Writing an array of strings to .bin format is done as follows
out = open("string_array.bin","w")
a = ["first string","second string","third string"]
write(out,a)
close(out)
But when it comes to reading back array a, things start to get tricky.
out = open("string_array.bin","r")
a = read(out)
close(out)
typeof(a) # returns Array{UInt8,1}
How does one convert the Array{UInt8,1} back to the original a array of type Array{String,1}?
It needs to also work when the array of strings has 300+ million elements, i.e. the solution has to be well performing.
So Bogumil is right, it is a bit hacky, but if you are keen to write and read to binary files, then here is an implementation for reading and writing Vector{String}
that works by converting each String
to Vector{UInt8}
, then writing each Vector{UInt8}
to file, using an initial Int64
for each Vector{UInt8}
to store its length. The file also starts with an extra Int64
that stores the length of the Vector{String}
. The read routines then use this information to pull it all back in and convert it back to Vector{String}
:
my_write(fid1::IOStream, x::Vector{UInt8}) = begin ; write(fid1, Int64(length(x))) ; write(fid1, x) ; end
my_write(fid1::IOStream, x::Vector{Vector{UInt8}}) = begin ; write(fid1, Int64(length(x))) ; [ my_write(fid1, y) for y in x ] ; end
my_read(fid1::IOStream, ::Type{Vector{UInt8}})::Vector{UInt8} = begin i = read(fid1, Int64) ; [ read(fid1, UInt8) for a = 1:i ] ; end
my_read(fid1::IOStream, ::Type{Vector{Vector{UInt8}}})::Vector{Vector{UInt8}} = begin i = read(fid1, Int64) ; [ my_read(fid1, Vector{UInt8}) for a = 1:i ] ; end
my_write(myfilepath::String, x::Vector{String}) = open(fid1 -> my_write(fid1, [ Vector{UInt8}(codeunits(y)) for y in x ]), myfilepath, "w")
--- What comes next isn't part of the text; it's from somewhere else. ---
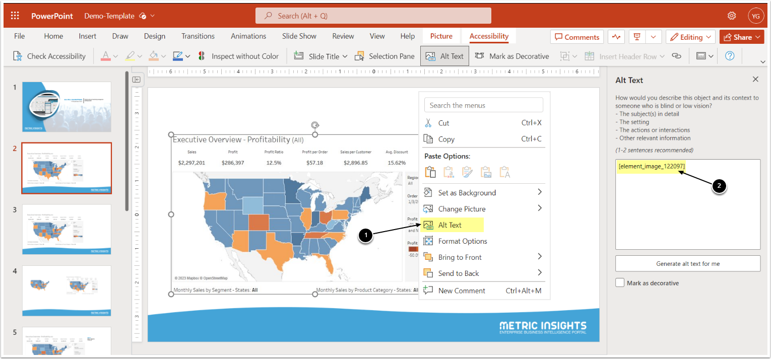The width and height of the screenshot is (771, 359).
Task: Select Alt Text in context menu
Action: coord(449,225)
function my_read(myfilepath::String, ::Type{Vector{String}})::Vector{String}
x = open(fid1 -> my_read(fid1, Vector{Vector{UInt8}}), myfilepath, "r")
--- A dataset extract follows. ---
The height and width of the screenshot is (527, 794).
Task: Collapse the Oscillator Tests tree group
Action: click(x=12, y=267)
return [ String(y) for y in x ]
end
I've probably included a little more type information than is necessary, but it might make things a bit more obvious to you. Also, sorry, I have a bad habit of doing this sort of thing with one-liners, but you can easily unpack it if necessary. Here's some test code (just adjust the filepath):
myfilepath = "/home/colin/Temp/test_file.bin"
x = ["abc", "de", "f", "", "ghij"]
my_write(myfilepath, x)
my_read(myfilepath, Vector{String})
Note, with a little bit of effort, this code can be made more general so that it will work for pretty much any Vector{Vector{T}}
as long as T
is writable. In fact, if you're really clever, it should be able to be generalized to any Vector{Vector{Vector{...{T}}}}
, as long as you can get the recursion right.